▶ [DIRECTIONS FOR THIS TASK]:
Retype the text on diabetes and male life expectancy word for word.

▶ [EXTRACT PROVIDED]:
-- -- --
What is the life expectancy of a male with diabetes?

Diabetes is still a major issue in the world today. It is a major non-communicable disease which the world is currently grappling with. Diabetes is fully called diabetes mellitus and is a disease that occurs when there is a high amount of blood sugar or glucose circulating in the body. This is often due to decrease in the quantity of insulin produced by the body or inability of the body to respond to the function of insulin, causing insulin insensitivity. While type 1 diabetes occurs in the first scenario, type 2 diabetes is as a result of either the second scenario alone, or a combination of the two factors. Type 1 diabetes is typically seen in children and young adults while type 2 diabetes is typically diagnosed in people above 45 years, though recently, children and young adults are developing it.

According to the World Health Organization, about 422 million people worldwide have diabetes, the majority living in low-and middle-income countries, and 1.5 million deaths are directly attributed to diabetes each year and 48% of all these deaths due to diabetes occurred before the age of 70 years. Also, between 2000 and 2016, there was a 5% increase in deaths before the age of 70 among diabetics.
-- -- --
▶ [GIVEN RECORDS]:
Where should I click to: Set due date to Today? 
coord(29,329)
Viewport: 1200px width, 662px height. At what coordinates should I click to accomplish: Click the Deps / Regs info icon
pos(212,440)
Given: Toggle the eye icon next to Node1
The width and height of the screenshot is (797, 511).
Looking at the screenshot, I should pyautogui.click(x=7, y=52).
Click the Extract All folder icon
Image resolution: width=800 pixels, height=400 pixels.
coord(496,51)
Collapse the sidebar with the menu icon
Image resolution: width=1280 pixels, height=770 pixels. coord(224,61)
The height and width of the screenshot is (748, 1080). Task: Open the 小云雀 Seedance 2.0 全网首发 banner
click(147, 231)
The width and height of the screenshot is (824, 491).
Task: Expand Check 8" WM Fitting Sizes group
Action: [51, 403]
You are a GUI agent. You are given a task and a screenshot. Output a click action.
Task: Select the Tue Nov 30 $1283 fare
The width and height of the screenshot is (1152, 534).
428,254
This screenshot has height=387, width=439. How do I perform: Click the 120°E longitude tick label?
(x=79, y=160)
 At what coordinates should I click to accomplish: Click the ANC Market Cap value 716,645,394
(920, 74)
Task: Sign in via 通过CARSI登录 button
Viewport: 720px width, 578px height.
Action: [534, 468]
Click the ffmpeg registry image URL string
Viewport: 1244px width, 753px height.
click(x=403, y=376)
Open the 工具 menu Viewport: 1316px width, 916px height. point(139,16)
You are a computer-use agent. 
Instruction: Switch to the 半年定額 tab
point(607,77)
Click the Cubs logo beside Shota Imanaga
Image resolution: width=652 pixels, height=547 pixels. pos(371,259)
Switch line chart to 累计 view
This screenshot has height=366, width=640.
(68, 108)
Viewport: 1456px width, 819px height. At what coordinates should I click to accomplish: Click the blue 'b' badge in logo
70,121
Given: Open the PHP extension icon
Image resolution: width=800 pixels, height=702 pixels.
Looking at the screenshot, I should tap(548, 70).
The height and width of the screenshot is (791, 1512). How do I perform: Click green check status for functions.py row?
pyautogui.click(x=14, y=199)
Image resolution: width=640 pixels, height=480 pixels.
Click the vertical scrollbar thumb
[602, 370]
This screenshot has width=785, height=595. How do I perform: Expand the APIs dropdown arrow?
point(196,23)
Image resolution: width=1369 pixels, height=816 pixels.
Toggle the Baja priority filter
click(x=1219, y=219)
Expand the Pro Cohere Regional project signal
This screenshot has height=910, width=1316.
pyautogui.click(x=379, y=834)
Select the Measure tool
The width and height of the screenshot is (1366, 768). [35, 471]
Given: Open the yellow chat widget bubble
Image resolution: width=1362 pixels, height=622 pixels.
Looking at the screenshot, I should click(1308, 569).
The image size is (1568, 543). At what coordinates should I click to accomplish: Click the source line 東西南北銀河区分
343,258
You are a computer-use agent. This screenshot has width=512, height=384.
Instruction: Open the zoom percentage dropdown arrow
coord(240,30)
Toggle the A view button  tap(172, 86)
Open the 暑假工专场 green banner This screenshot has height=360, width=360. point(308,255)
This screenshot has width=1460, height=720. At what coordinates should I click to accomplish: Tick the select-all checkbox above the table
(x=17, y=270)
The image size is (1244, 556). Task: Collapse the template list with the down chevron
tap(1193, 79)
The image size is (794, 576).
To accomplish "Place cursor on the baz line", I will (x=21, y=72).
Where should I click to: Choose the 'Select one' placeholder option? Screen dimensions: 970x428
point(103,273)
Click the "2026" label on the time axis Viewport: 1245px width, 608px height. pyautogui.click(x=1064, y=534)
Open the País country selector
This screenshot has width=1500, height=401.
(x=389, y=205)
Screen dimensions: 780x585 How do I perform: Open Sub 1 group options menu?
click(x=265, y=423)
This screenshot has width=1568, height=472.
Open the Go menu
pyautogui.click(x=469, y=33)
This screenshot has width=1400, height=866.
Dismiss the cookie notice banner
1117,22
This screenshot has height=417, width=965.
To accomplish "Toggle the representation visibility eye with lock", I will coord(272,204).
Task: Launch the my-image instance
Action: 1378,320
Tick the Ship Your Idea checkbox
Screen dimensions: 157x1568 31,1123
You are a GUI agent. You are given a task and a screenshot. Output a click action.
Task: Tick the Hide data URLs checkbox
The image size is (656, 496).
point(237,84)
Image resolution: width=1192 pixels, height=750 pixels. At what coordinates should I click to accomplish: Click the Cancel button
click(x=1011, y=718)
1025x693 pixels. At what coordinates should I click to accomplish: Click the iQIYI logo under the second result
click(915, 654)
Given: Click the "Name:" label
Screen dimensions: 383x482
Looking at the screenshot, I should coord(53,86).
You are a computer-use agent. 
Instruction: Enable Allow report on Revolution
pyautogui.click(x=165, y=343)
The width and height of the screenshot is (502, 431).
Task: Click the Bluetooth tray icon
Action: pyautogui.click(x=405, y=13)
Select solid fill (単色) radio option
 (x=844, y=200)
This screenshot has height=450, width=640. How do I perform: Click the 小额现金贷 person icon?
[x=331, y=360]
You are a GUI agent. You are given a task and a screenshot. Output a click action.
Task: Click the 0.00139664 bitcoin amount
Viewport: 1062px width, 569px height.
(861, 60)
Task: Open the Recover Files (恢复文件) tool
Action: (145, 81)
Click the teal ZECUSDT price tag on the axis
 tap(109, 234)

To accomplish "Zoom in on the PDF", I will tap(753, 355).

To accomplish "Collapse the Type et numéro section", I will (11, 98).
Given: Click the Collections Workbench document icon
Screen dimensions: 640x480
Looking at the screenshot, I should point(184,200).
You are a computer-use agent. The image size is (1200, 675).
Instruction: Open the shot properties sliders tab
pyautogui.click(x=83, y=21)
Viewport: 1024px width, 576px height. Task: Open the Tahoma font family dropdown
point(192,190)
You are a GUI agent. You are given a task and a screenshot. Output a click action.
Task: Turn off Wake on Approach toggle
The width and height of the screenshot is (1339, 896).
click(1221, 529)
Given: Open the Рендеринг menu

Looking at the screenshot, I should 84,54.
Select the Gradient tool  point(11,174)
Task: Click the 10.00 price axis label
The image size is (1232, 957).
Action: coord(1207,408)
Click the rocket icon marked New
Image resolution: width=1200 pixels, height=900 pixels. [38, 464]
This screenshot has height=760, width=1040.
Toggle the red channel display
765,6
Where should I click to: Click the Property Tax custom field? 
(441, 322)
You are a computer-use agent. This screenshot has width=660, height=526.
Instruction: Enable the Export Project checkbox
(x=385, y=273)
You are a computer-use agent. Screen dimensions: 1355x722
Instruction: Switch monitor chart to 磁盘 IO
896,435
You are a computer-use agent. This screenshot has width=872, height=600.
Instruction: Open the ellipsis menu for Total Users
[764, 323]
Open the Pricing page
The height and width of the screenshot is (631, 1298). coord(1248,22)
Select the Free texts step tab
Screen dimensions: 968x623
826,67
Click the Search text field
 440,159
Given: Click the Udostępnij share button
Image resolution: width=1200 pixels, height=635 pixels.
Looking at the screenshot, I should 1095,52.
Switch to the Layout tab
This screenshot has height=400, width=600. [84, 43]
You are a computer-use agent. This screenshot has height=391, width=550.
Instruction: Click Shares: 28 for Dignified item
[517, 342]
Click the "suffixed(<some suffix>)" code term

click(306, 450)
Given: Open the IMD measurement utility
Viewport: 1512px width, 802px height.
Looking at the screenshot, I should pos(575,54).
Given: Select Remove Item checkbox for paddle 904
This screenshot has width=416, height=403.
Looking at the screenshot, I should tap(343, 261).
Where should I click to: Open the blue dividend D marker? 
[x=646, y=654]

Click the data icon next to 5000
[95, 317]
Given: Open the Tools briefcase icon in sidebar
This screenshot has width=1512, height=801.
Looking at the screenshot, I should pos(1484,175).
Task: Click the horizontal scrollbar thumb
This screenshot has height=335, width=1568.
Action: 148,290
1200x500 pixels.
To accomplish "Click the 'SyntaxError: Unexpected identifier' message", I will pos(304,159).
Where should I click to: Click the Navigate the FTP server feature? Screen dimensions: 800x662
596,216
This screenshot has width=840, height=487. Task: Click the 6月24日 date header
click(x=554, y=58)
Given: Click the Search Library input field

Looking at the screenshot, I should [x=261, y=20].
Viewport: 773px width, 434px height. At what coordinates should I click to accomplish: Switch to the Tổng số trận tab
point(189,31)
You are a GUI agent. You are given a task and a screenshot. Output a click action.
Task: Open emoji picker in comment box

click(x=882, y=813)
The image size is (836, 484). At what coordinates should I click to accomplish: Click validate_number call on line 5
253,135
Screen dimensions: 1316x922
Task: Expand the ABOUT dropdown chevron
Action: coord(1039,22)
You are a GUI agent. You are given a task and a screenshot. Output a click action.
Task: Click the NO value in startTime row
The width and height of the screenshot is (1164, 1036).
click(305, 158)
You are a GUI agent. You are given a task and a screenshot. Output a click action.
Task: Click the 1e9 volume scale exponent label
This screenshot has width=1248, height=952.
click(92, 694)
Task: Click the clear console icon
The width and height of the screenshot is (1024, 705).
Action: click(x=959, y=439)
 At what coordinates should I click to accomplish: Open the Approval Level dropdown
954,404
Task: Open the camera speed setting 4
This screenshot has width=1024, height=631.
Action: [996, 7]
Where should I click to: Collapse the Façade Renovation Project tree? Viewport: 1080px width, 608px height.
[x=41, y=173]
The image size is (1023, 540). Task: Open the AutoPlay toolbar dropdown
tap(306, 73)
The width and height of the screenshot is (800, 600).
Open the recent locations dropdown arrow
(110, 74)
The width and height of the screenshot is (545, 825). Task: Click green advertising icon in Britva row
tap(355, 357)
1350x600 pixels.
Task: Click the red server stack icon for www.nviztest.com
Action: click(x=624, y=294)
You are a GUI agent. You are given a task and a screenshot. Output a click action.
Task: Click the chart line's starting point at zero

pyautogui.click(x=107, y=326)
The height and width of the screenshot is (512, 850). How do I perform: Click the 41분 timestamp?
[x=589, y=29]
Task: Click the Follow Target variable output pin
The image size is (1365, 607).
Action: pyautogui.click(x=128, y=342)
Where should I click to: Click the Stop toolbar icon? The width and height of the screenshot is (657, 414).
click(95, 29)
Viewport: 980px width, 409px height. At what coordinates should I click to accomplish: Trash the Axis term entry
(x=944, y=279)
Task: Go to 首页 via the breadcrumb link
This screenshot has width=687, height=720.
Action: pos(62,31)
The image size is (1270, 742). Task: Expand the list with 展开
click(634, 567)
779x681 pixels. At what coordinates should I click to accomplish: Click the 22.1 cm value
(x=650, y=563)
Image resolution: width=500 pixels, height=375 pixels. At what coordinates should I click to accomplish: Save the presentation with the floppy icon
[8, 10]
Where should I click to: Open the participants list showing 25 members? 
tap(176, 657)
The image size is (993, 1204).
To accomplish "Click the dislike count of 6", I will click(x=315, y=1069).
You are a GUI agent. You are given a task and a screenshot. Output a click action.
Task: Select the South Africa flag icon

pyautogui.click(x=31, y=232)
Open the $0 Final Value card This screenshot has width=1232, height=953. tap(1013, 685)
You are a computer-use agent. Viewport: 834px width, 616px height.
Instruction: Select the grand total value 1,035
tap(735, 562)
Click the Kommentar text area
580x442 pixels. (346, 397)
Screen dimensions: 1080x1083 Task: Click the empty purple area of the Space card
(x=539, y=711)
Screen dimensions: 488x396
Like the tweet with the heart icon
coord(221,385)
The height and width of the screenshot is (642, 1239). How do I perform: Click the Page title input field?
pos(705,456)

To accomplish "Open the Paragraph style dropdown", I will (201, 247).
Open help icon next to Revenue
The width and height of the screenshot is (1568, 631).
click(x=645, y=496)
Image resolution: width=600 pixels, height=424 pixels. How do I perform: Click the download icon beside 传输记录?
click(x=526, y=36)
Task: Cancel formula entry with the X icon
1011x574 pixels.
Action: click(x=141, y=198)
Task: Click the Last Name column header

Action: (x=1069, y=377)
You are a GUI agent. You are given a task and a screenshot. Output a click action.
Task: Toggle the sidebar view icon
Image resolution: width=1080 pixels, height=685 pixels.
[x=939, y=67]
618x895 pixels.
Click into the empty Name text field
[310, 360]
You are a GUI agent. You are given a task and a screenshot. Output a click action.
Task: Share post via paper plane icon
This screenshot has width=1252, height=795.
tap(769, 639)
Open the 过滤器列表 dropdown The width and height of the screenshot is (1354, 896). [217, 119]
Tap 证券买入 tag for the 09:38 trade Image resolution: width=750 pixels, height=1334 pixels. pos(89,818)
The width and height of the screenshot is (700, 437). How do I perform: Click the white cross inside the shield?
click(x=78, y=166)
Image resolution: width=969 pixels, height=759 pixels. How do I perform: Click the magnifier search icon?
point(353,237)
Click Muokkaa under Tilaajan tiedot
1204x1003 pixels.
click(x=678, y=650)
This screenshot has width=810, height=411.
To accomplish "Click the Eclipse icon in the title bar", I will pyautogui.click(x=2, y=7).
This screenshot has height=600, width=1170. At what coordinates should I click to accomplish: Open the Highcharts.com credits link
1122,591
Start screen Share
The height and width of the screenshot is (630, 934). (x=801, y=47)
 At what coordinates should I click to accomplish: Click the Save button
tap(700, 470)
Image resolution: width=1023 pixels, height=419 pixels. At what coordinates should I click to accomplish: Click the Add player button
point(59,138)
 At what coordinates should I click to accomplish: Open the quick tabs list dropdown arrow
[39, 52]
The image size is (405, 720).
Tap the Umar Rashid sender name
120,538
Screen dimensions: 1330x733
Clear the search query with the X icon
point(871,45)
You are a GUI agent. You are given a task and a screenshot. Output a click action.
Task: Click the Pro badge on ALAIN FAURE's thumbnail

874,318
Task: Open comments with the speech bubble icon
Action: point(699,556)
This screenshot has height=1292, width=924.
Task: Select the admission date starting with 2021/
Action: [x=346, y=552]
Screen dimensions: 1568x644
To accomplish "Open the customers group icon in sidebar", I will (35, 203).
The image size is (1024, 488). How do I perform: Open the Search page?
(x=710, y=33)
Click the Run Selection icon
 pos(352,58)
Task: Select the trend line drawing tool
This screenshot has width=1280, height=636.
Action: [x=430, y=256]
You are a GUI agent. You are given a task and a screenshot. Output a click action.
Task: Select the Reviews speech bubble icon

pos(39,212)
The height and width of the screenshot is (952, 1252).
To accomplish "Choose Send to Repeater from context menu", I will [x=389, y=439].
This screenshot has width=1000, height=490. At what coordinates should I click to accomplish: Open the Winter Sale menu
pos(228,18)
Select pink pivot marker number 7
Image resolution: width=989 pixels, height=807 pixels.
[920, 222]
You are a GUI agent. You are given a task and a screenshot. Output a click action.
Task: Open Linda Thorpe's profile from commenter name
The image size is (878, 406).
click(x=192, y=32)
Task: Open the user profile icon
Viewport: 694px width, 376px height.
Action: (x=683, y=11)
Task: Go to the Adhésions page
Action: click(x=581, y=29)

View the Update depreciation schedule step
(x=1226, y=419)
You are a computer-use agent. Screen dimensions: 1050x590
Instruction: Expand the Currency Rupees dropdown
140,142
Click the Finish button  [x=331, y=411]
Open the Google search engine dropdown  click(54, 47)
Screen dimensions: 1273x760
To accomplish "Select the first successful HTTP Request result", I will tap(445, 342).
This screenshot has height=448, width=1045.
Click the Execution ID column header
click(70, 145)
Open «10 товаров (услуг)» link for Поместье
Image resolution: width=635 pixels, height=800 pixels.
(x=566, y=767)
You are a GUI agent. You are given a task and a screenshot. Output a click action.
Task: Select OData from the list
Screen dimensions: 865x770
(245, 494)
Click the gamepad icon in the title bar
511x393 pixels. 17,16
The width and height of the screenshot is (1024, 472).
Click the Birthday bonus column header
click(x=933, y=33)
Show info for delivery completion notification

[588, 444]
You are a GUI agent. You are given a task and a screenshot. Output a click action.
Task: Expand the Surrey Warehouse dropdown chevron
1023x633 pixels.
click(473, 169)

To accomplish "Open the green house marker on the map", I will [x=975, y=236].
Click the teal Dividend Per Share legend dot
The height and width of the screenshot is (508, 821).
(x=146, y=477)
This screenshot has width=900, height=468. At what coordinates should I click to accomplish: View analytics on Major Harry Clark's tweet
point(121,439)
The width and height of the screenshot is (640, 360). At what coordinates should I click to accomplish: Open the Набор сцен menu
-- -- --
▶ [OUTPUT OF THE EXERCISE]:
What is the life expectancy of a male with diabetes?

Diabetes is still a major issue in the world today. It is a major non-communicable disease which the world is currently grappling with. Diabetes is fully called diabetes mellitus and is a disease that occurs when there is a high amount of blood sugar or glucose circulating in the body. This is often due to decrease in the quantity of insulin produced by the body or inability of the body to respond to the function of insulin, causing insulin insensitivity. While type 1 diabetes occurs in the first scenario, type 2 diabetes is as a result of either the second scenario alone, or a combination of the two factors. Type 1 diabetes is typically seen in children and young adults while type 2 diabetes is typically diagnosed in people above 45 years, though recently, children and young adults are developing it.

According to the World Health Organization, about 422 million people worldwide have diabetes, the majority living in low-and middle-income countries, and 1.5 million deaths are directly attributed to diabetes each year and 48% of all these deaths due to diabetes occurred before the age of 70 years. Also, between 2000 and 2016, there was a 5% increase in deaths before the age of 70 among diabetics.